→ **Problem statement**:
Starting at the first line of the data below, write out each line exactly until you reach the line containing "You are a computer-use agent. 640x451 pixels.", and include that line too.

[Stored data]

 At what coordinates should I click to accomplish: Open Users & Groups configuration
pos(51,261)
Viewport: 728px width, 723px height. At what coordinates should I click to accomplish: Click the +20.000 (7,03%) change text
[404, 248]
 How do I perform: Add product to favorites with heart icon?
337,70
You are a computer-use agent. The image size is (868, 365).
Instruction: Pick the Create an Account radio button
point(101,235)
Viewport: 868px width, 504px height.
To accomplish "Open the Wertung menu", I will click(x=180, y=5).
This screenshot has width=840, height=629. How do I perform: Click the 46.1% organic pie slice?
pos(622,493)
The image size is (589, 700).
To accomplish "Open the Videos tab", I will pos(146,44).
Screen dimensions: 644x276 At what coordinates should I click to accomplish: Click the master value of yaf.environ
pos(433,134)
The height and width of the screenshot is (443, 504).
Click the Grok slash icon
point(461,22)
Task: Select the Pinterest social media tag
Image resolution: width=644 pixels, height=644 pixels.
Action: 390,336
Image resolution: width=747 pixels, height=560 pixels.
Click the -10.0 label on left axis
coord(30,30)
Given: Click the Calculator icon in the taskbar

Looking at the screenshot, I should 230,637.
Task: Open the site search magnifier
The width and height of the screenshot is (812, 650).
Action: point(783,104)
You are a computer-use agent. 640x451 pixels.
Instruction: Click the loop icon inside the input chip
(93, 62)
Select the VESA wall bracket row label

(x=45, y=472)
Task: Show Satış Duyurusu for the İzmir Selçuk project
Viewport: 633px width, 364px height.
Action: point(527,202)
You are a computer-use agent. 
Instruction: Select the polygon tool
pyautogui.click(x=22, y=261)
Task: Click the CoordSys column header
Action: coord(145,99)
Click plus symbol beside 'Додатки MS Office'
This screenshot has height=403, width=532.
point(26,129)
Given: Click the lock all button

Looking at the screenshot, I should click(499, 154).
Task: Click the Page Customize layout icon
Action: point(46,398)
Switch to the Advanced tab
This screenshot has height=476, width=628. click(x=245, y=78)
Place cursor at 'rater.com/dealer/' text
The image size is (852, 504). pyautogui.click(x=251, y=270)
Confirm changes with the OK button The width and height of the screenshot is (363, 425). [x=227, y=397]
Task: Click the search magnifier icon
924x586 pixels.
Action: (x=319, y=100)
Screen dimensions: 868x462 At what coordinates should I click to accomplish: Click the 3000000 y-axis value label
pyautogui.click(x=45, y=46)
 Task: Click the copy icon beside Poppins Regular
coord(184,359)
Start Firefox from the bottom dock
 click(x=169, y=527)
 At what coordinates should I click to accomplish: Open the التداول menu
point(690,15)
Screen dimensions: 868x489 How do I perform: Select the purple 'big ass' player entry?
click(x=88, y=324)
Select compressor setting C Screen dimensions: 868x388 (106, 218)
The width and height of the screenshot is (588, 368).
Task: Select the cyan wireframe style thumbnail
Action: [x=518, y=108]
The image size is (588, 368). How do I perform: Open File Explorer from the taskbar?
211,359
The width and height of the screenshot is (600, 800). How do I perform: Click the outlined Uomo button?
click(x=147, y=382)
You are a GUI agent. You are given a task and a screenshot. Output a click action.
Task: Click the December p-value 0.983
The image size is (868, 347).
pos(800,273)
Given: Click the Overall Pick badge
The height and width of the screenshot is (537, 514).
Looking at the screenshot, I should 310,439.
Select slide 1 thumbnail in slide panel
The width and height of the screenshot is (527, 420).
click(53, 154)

→ **Exercise result**:
 At what coordinates should I click to accomplish: Open Users & Groups configuration
pos(51,261)
Viewport: 728px width, 723px height. At what coordinates should I click to accomplish: Click the +20.000 (7,03%) change text
[404, 248]
 How do I perform: Add product to favorites with heart icon?
337,70
You are a computer-use agent. The image size is (868, 365).
Instruction: Pick the Create an Account radio button
point(101,235)
Viewport: 868px width, 504px height.
To accomplish "Open the Wertung menu", I will click(x=180, y=5).
This screenshot has width=840, height=629. How do I perform: Click the 46.1% organic pie slice?
pos(622,493)
The image size is (589, 700).
To accomplish "Open the Videos tab", I will pos(146,44).
Screen dimensions: 644x276 At what coordinates should I click to accomplish: Click the master value of yaf.environ
pos(433,134)
The height and width of the screenshot is (443, 504).
Click the Grok slash icon
point(461,22)
Task: Select the Pinterest social media tag
Image resolution: width=644 pixels, height=644 pixels.
Action: 390,336
Image resolution: width=747 pixels, height=560 pixels.
Click the -10.0 label on left axis
coord(30,30)
Given: Click the Calculator icon in the taskbar

Looking at the screenshot, I should 230,637.
Task: Open the site search magnifier
The width and height of the screenshot is (812, 650).
Action: point(783,104)
You are a computer-use agent. 640x451 pixels.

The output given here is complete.